What we think
When workers escaped from the rubble that had been the ICL plastics factory in Glasgow on May 11, 2004, a fireman noticed that they were not wearing any protective clothing. "Did everybody say: Oh there's a blast, wait until I take all this safety gear off before I run out'?", he was heard to ask.
The lack of protective equipment is just one of the many allegations about poor health and safety at the factory, mistakenly known as Stockline, made in a report published today. Eight experts from four universities blame bad practice and bad regulation over years for the explosion which killed nine people and injured 40 others.
We do not know for sure if these allegations are correct. It's true, as ICL points out, that much of the evidence is anecdotal and many witnesses anonymous. But no-one reading the 166-page report could fail to be impressed by the strength of its argument.
The nub of it is simple. The explosion was not just the result of liquified petroleum gas leaking from a corroded pipe. It was the inevitable outcome of a health and safety culture that has become too complacent, too lax and too dangerous. This was not an accident, but a disaster waiting to happen.
Of course the £400,000 fine imposed by the high court in Glasgow was too low. Fines for industrial accidents in Scotland have always been too low. But the problem goes much wider than that. How was a burgeoning family business allowed to get to a stage where its idea of a safety assessment was for the student son of a managing director to check old gas pipes as part of a holiday job?
Why have workers complained that health and safety rules have been broken, and corners cut in the pursuit of profit? Why has the government's Health and Safety Executive been so savaged by the authors of today's report? And, crucially, why do Scottish workers suffer more industrial fatalities than workers in England?
These are not questions that can be answered in some narrow, legalistic forum.
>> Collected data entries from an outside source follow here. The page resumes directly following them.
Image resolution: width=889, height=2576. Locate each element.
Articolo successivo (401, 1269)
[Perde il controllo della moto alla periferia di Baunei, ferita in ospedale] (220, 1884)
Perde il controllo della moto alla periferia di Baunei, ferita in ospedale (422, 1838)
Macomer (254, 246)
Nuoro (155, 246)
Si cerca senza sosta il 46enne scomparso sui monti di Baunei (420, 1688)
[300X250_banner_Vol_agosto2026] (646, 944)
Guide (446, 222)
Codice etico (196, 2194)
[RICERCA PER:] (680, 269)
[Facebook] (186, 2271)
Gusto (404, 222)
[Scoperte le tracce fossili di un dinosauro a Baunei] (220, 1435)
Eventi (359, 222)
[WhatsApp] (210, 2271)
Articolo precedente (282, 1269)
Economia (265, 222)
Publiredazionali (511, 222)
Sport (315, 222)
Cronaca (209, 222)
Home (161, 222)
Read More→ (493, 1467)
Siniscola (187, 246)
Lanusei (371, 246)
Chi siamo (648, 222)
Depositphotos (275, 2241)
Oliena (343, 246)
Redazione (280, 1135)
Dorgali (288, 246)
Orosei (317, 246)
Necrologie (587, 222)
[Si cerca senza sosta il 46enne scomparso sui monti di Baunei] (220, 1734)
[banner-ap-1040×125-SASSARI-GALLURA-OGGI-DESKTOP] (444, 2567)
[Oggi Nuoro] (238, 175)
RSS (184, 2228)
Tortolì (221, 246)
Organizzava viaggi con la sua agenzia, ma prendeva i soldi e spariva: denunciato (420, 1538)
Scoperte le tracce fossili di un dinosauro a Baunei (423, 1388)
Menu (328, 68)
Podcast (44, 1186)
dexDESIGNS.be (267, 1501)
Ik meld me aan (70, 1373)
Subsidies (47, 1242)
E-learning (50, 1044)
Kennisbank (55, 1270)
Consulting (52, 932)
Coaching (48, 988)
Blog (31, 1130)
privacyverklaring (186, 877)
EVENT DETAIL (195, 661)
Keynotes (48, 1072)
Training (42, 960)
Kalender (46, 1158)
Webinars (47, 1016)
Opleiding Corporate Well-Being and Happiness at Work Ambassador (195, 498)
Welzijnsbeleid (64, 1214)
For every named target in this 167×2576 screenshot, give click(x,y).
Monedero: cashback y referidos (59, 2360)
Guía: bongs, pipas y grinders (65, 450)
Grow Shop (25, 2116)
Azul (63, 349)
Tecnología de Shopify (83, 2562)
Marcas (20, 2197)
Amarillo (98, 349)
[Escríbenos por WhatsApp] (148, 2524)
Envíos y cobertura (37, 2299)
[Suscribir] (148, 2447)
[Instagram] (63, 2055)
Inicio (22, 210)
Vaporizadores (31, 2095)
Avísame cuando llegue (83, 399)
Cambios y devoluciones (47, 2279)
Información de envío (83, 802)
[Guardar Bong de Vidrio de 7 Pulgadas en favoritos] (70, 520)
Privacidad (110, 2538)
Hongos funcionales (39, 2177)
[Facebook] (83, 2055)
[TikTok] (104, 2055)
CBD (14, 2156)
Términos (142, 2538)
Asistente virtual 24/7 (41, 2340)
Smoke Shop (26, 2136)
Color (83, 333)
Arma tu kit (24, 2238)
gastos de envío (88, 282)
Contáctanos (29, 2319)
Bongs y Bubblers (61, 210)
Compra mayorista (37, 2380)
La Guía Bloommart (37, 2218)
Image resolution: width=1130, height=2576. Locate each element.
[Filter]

The public inquiry that has been promised by the Lord Advocate, Elish Angiolini, and now backed by the First Minister, Alex Salmond, should be broad enough to take them all on. It must not be one of those inquiries - all too common these days - in which vital issues are ruled out of order, and simply not discussed.
Maybe we also need to go further. Isn't it time that companies proved to be criminally negligent in causing deaths were prosecuted for manslaughter? And shouldn't Scotland now have its own corporate killing legislation?